The move reflects a broader shift in how policymakers respond to artificial intelligence. Vermont Senator Bernie Sanders has increasingly done so Sound the alarm about job losses due to artificial intelligence, while Missouri Republican Senator Josh Hawley said in October, foot Bipartisan legislation requiring companies to report AI-related layoffs. In April, New York Assemblyman Alex Burris Suggested The “AI dividend” associated with job displacement due to AI.

So far, California data suggests that the feared wave of AI layoffs has not yet arrived. The researchers found no evidence of higher state-level unemployment rates associated with AI, but they did identify higher unemployment claims among college-educated workers in occupations with high exposure to AI after the launch of ChatGPT-3.5 in 2022, particularly in the San Francisco Bay Area.

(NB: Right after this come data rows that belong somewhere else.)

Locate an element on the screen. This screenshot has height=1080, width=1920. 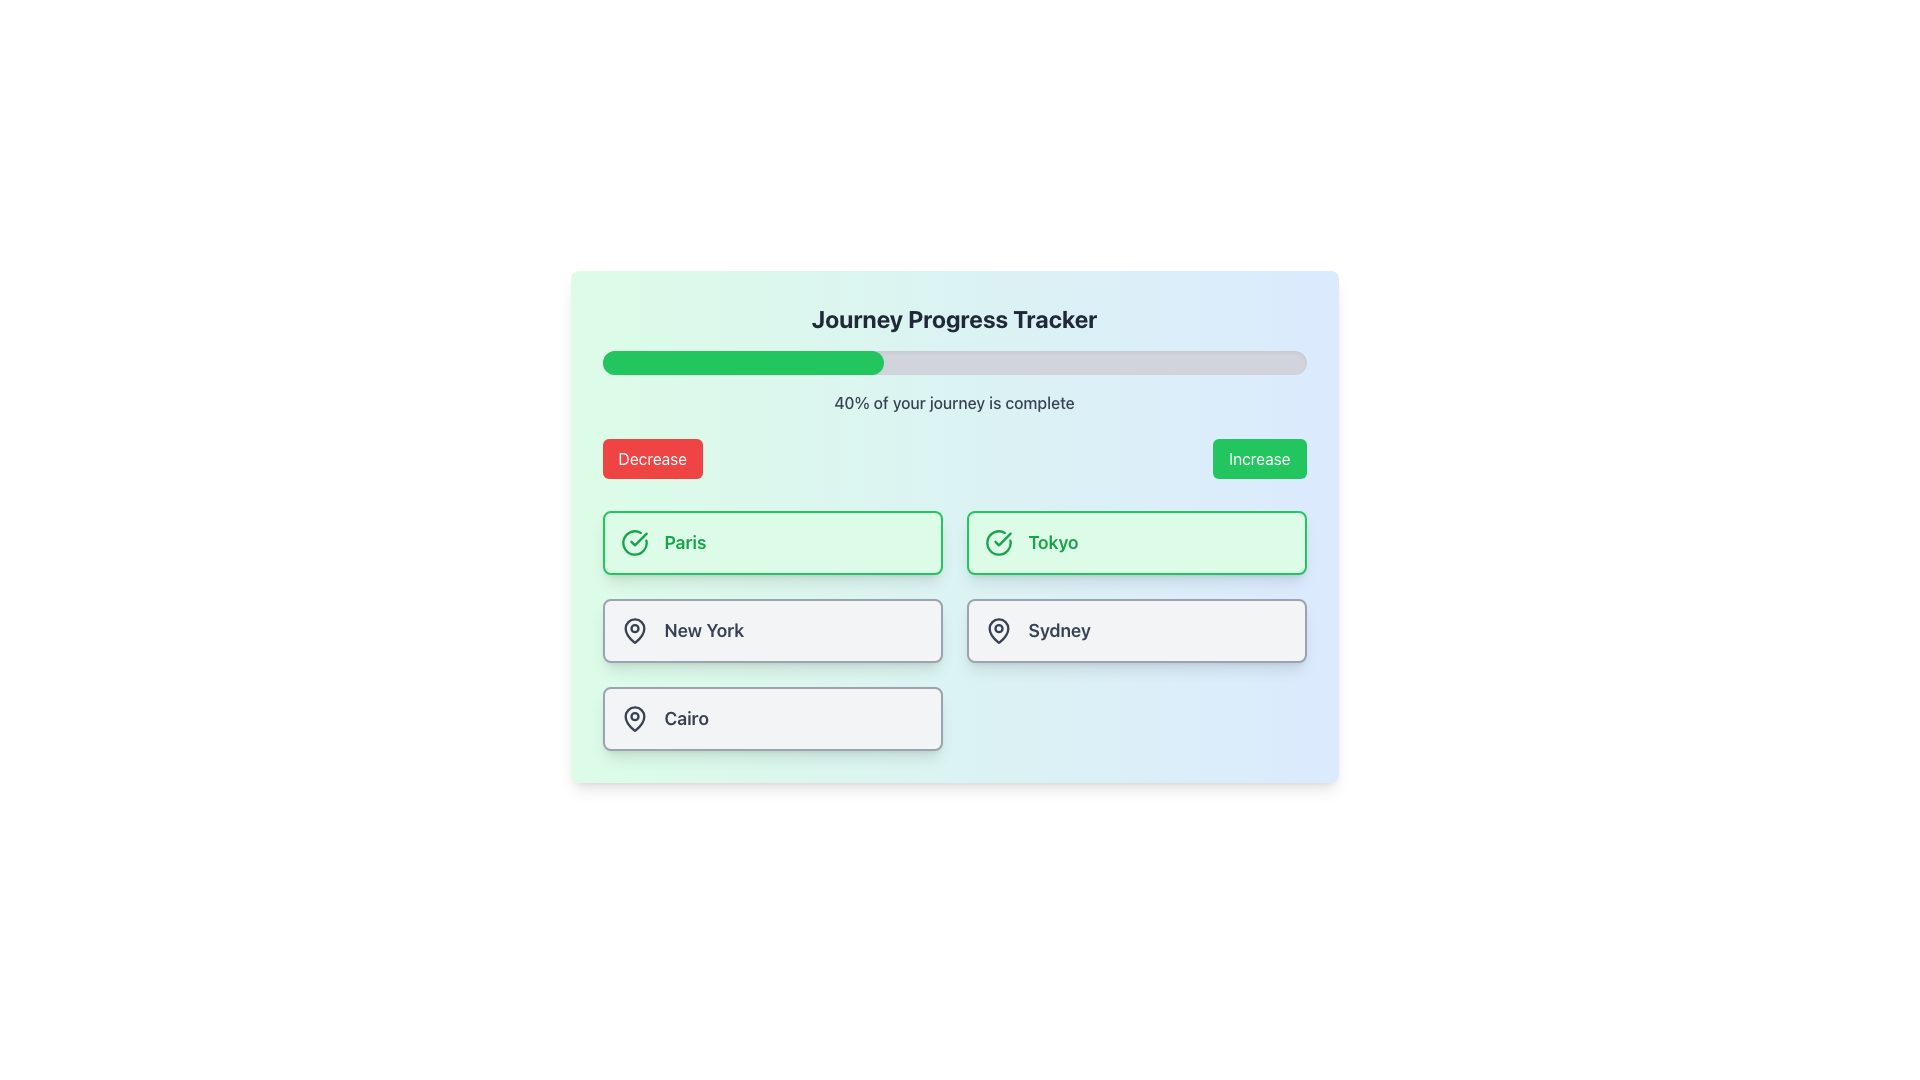
the map pin icon located within the 'New York' card, which has a dark minimalist outline and is positioned in the second row of the layout is located at coordinates (633, 631).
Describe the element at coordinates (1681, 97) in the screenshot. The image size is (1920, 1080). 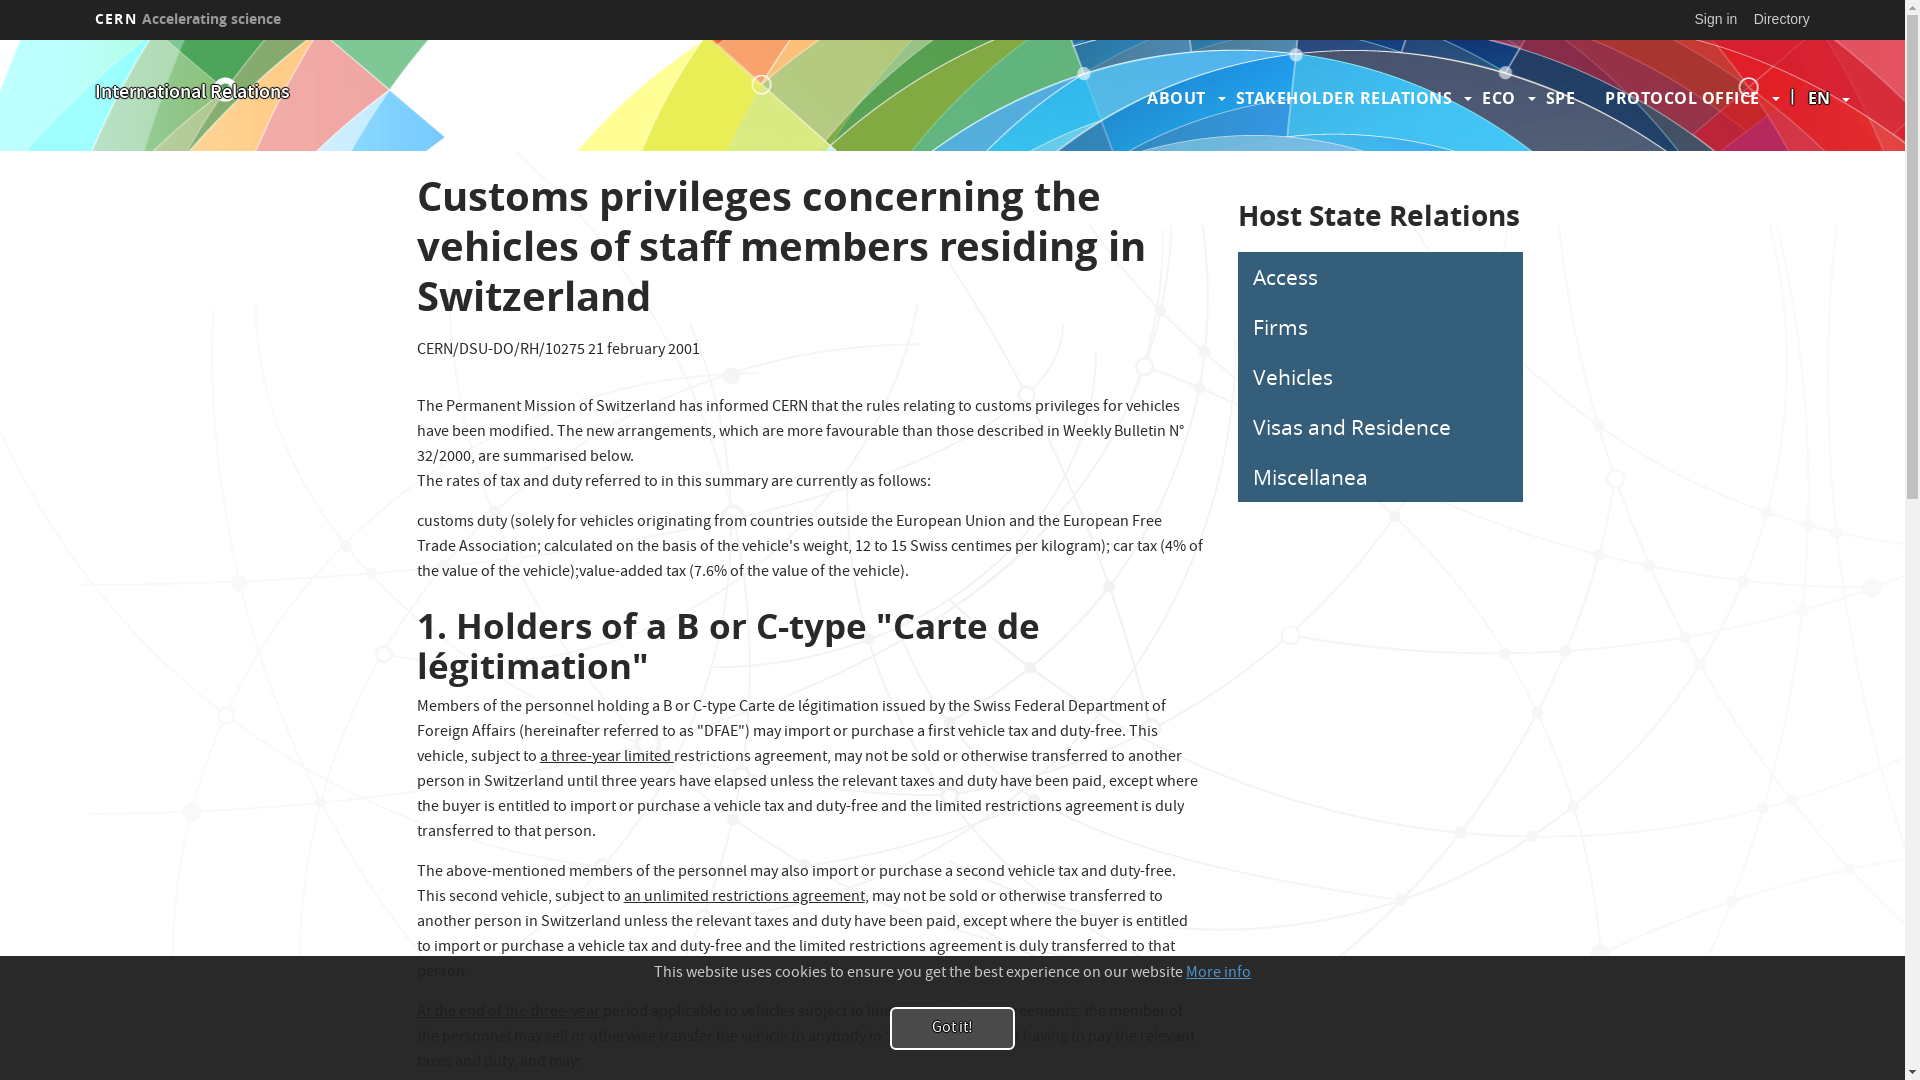
I see `'PROTOCOL OFFICE'` at that location.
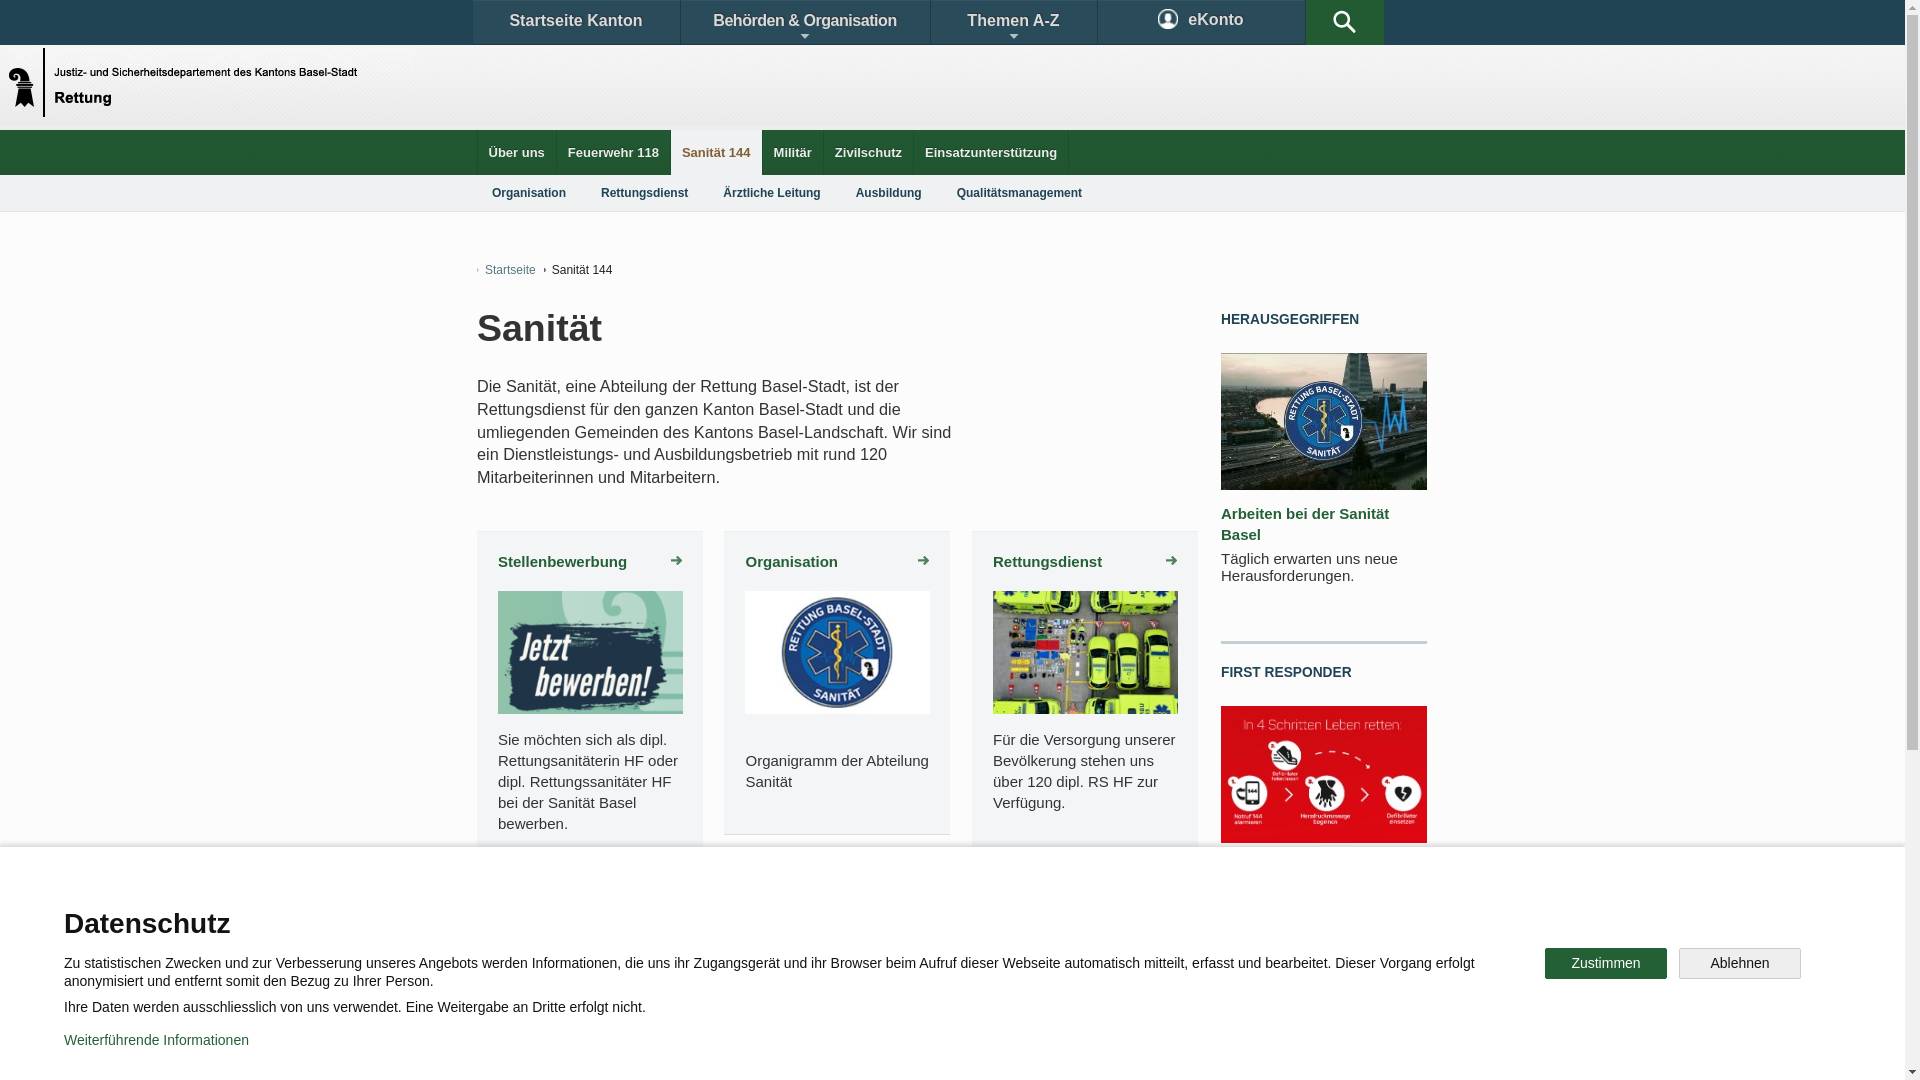 Image resolution: width=1920 pixels, height=1080 pixels. Describe the element at coordinates (612, 151) in the screenshot. I see `'Feuerwehr 118'` at that location.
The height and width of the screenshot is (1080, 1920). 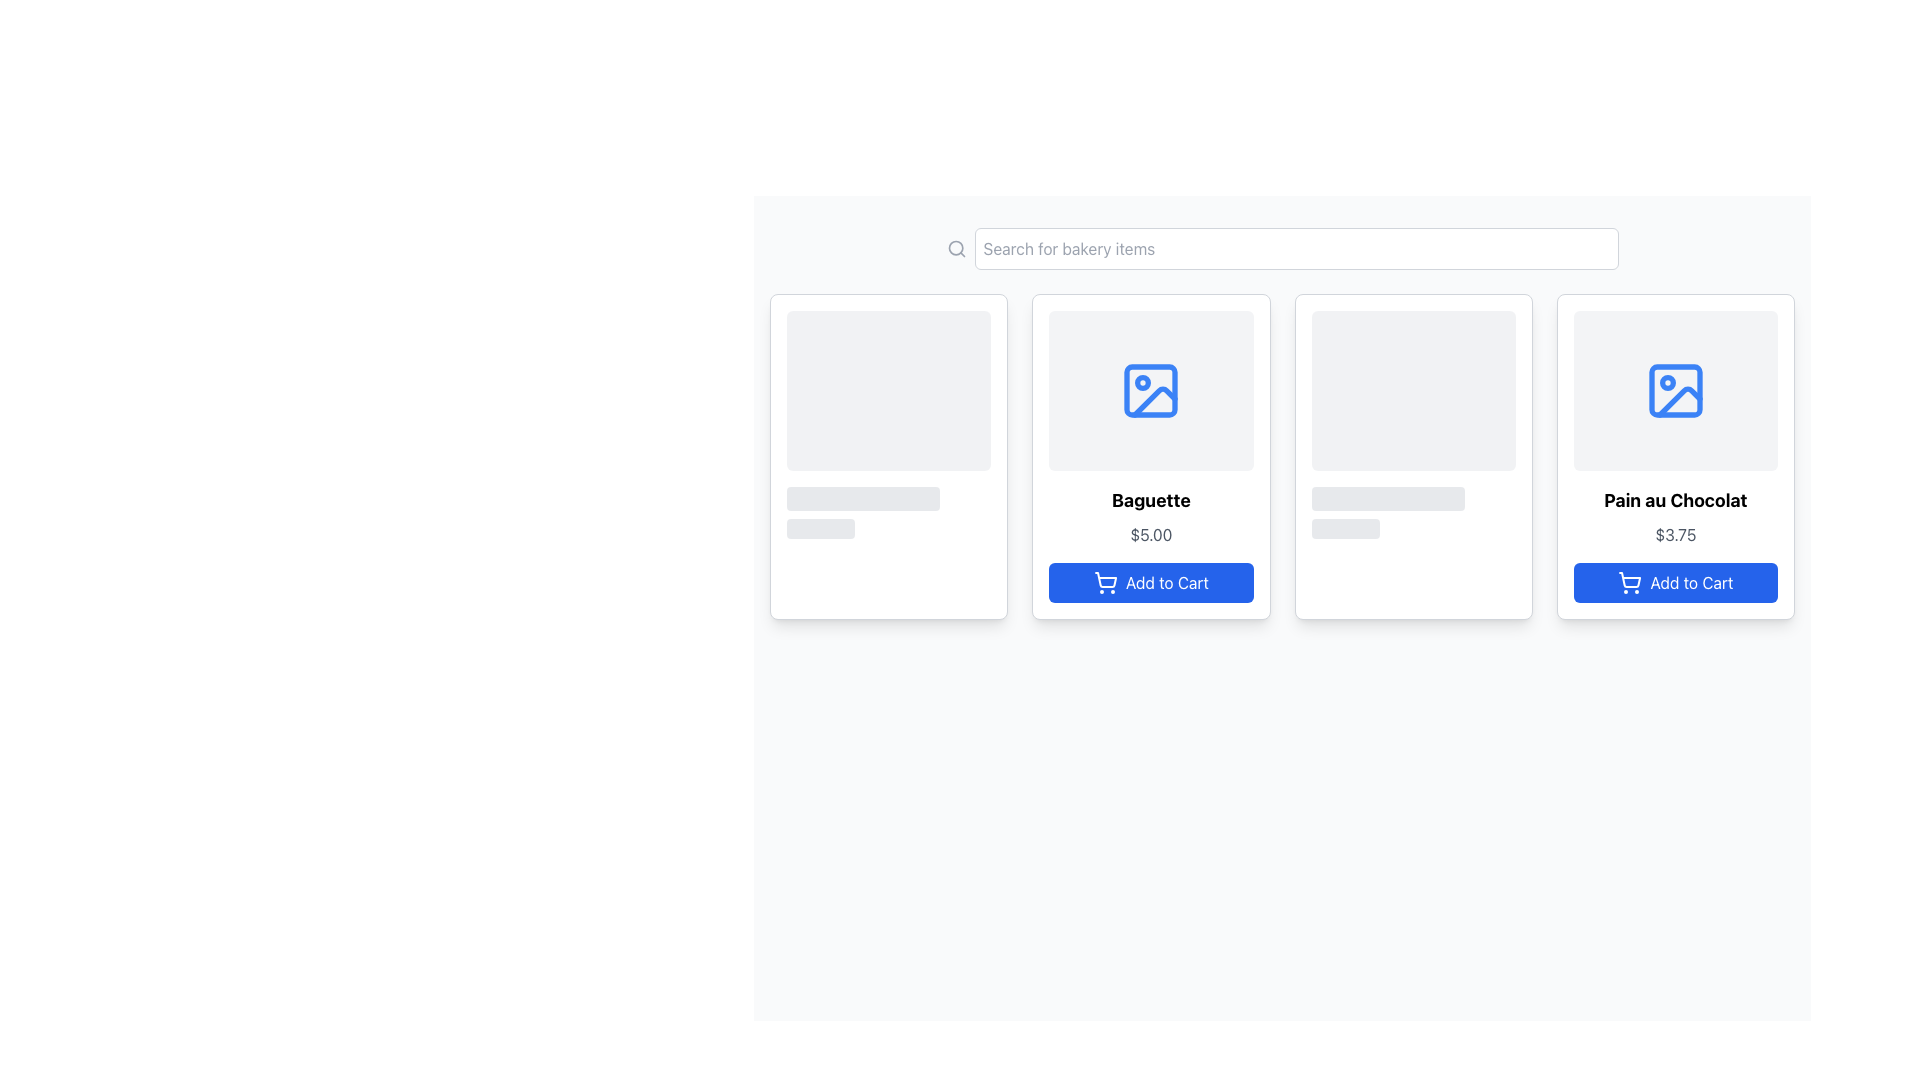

This announcement comes as concerns about job losses due to artificial intelligence continue to grow. In January, Anthropic CEO Dario Amodei to caution AI could eliminate up to half of entry-level management jobs within five years. Since then, economists have begun review Previous assumptions that AI would primarily augment workers rather than replace them. In April, the Fed He studies It found that programmer job growth in the US declined by nearly 50% after ChatGPT’s launch, providing some of the strongest evidence to date that generative AI is impacting employment in high-exposure occupations.